• Instructions to follow: Extract every record, exactly as written, and ignore the pictures.

• The data:
---------------

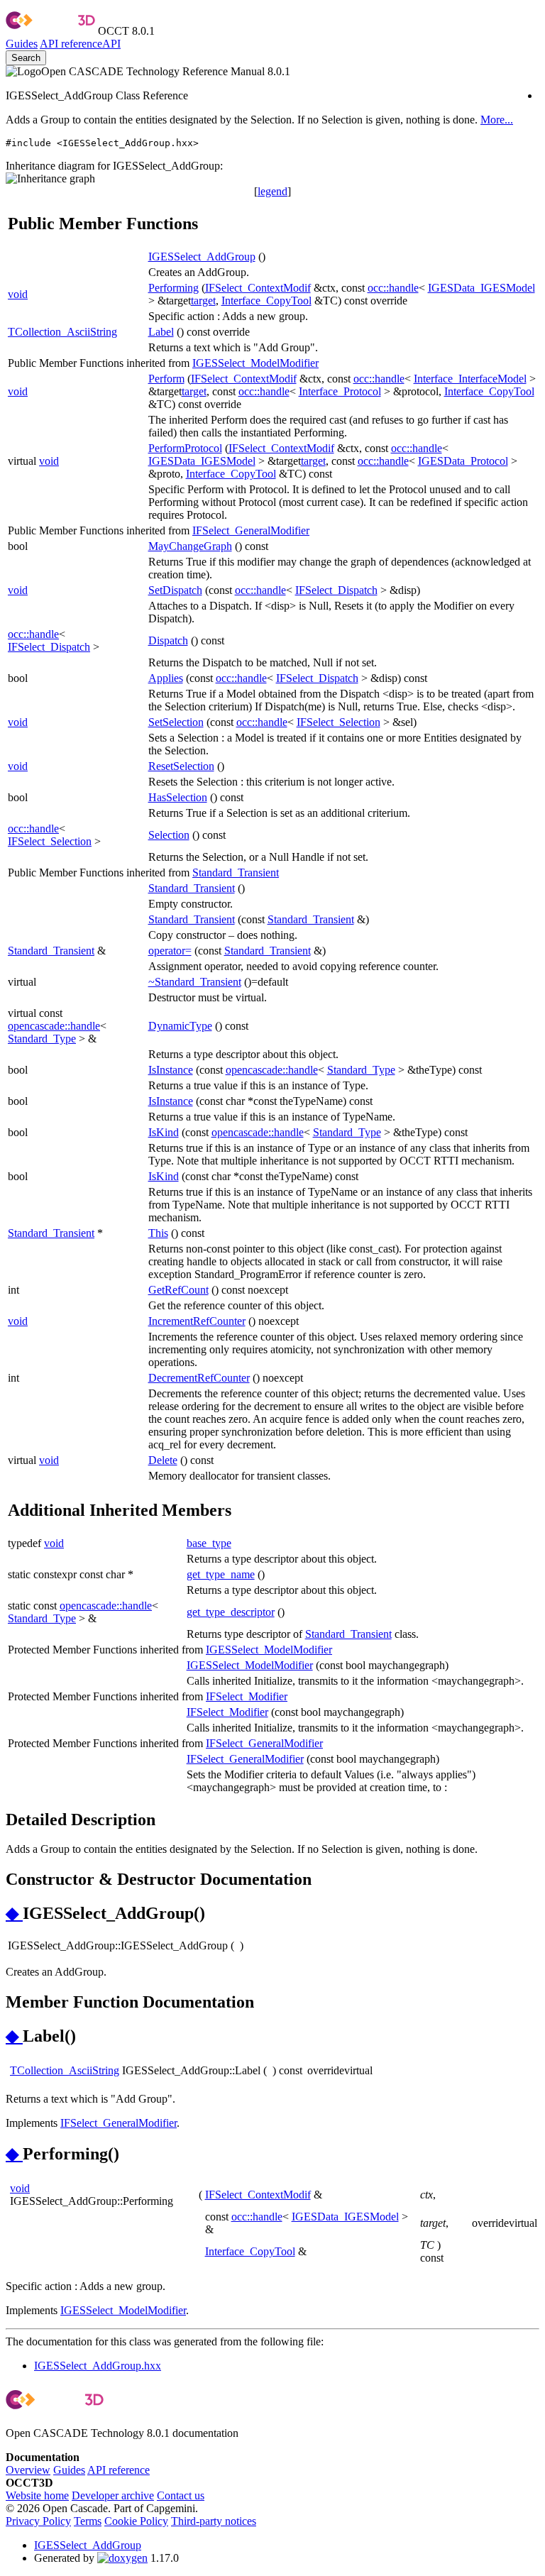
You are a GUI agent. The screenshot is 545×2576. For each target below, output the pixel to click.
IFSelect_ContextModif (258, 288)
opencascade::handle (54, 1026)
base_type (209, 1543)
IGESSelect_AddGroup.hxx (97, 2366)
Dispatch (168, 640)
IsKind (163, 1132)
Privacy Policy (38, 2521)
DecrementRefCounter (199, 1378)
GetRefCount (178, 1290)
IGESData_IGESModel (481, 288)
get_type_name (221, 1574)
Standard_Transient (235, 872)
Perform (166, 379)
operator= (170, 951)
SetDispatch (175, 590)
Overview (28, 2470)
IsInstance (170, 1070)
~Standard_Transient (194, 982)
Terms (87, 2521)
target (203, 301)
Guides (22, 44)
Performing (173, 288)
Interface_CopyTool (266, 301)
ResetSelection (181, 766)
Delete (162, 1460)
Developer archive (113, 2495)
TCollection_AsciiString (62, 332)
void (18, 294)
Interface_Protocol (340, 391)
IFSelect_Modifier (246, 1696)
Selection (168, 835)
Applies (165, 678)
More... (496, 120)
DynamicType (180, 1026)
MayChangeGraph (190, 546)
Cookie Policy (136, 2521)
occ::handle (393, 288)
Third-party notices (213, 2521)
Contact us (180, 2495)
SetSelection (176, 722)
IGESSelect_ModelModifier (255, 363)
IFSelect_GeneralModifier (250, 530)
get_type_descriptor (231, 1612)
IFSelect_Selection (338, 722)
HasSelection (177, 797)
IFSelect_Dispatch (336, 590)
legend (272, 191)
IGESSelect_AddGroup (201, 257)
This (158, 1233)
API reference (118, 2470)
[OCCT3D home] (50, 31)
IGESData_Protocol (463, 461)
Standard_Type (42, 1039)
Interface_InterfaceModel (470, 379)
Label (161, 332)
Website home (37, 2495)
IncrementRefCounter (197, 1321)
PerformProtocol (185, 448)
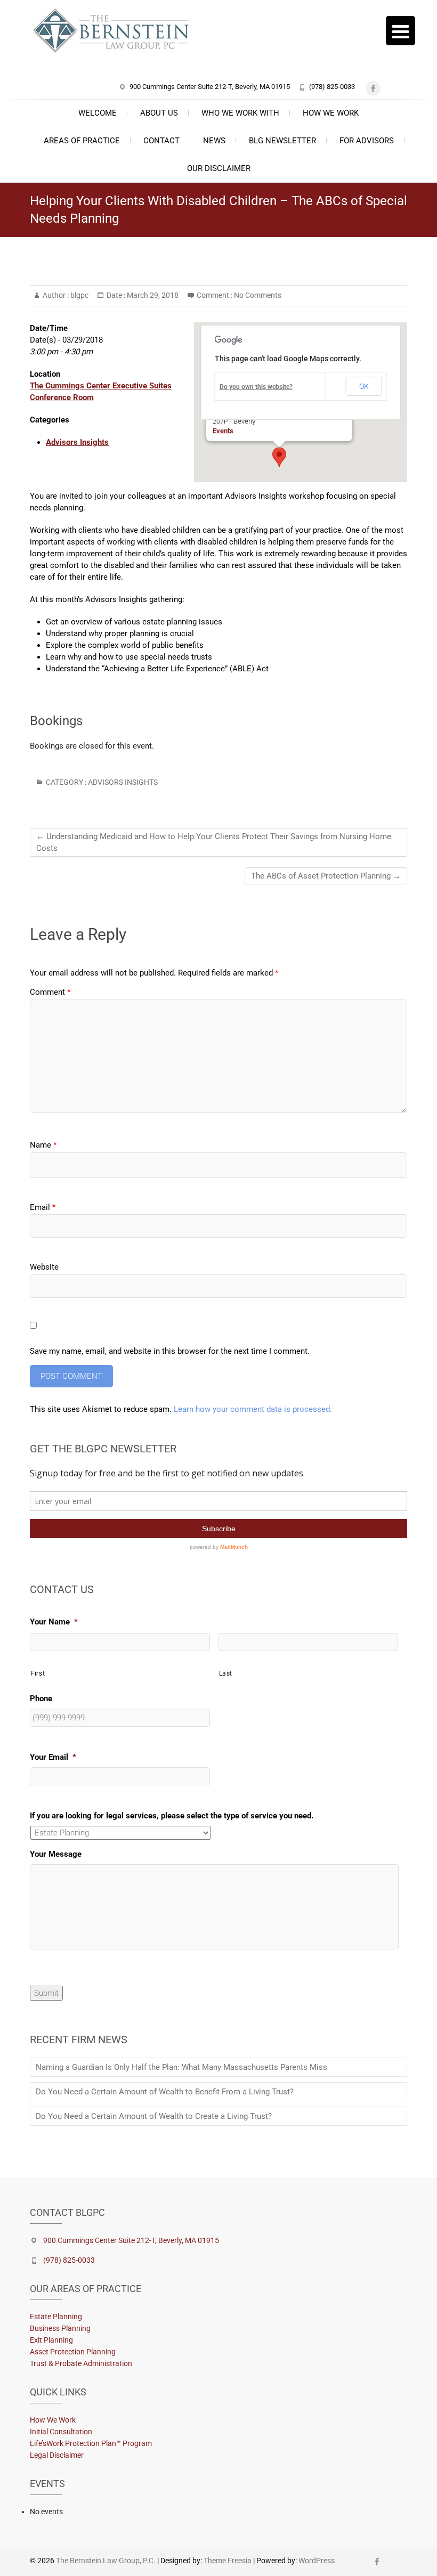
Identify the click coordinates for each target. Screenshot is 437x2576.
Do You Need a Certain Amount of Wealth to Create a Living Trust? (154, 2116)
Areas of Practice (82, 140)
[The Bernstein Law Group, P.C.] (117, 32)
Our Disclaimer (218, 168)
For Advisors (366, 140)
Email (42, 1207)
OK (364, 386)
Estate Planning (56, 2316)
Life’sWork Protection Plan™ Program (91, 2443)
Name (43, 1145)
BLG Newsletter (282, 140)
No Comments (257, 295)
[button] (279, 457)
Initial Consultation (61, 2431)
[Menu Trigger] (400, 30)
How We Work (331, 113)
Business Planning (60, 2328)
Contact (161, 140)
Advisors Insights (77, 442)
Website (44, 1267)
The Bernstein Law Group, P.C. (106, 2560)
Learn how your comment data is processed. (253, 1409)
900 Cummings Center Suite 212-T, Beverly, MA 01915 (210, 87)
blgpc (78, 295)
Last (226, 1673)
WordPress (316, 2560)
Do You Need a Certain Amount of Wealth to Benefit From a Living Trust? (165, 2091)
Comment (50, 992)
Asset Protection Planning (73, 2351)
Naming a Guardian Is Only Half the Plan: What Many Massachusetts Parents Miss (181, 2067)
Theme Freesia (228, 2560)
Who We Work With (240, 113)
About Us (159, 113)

---------------

• Task solution:
You are a GUI agent. The screenshot is 545×2576. For each target below, output the pixel to click.
IFSelect_ContextModif (258, 288)
opencascade::handle (54, 1026)
base_type (209, 1543)
IGESSelect_AddGroup.hxx (97, 2366)
Dispatch (168, 640)
IsKind (163, 1132)
Privacy Policy (38, 2521)
DecrementRefCounter (199, 1378)
GetRefCount (178, 1290)
IGESData_IGESModel (481, 288)
get_type_name (221, 1574)
Standard_Transient (235, 872)
Perform (166, 379)
operator= (170, 951)
SetDispatch (175, 590)
Overview (28, 2470)
IsInstance (170, 1070)
~Standard_Transient (194, 982)
Terms (87, 2521)
target (203, 301)
Guides (22, 44)
Performing (173, 288)
Interface_CopyTool (266, 301)
ResetSelection (181, 766)
Delete (162, 1460)
Developer archive (113, 2495)
TCollection_AsciiString (62, 332)
void (18, 294)
Interface_Protocol (340, 391)
IFSelect_Modifier (246, 1696)
Selection (168, 835)
Applies (165, 678)
More... (496, 120)
DynamicType (180, 1026)
MayChangeGraph (190, 546)
Cookie Policy (136, 2521)
occ::handle (393, 288)
Third-party notices (213, 2521)
Contact us (180, 2495)
SetSelection (176, 722)
IGESSelect_ModelModifier (255, 363)
IFSelect_GeneralModifier (250, 530)
get_type_descriptor (231, 1612)
IFSelect_Selection (338, 722)
HasSelection (177, 797)
IFSelect_Dispatch (336, 590)
legend (272, 191)
IGESSelect_AddGroup (201, 257)
This (158, 1233)
API reference (118, 2470)
[OCCT3D home] (50, 31)
IGESData_Protocol (463, 461)
Standard_Type (42, 1039)
Interface_InterfaceModel (470, 379)
Label (161, 332)
Website home (37, 2495)
IncrementRefCounter (197, 1321)
PerformProtocol (185, 448)
Identify the click coordinates for each target. Screenshot is 437x2576.
Do You Need a Certain Amount of Wealth to Create a Living Trust? (154, 2116)
Areas of Practice (82, 140)
[The Bernstein Law Group, P.C.] (117, 32)
Our Disclaimer (218, 168)
For Advisors (366, 140)
Email (42, 1207)
OK (364, 386)
Estate Planning (56, 2316)
Life’sWork Protection Plan™ Program (91, 2443)
Name (43, 1145)
BLG Newsletter (282, 140)
No Comments (257, 295)
[button] (279, 457)
Initial Consultation (61, 2431)
[Menu Trigger] (400, 30)
How We Work (331, 113)
Business Planning (60, 2328)
Contact (161, 140)
Advisors Insights (77, 442)
Website (44, 1267)
The Bernstein Law Group, P.C. (106, 2560)
Learn how your comment data is processed. (253, 1409)
900 Cummings Center Suite 212-T, Beverly, MA 01915 (210, 87)
blgpc (78, 295)
Last (226, 1673)
WordPress (316, 2560)
Do You Need a Certain Amount of Wealth to Benefit From a Living Trust? (165, 2091)
Comment (50, 992)
Asset Protection Planning (73, 2351)
Naming a Guardian Is Only Half the Plan: What Many Massachusetts Parents Miss (181, 2067)
Theme Freesia (228, 2560)
Who We Work With (240, 113)
About Us (159, 113)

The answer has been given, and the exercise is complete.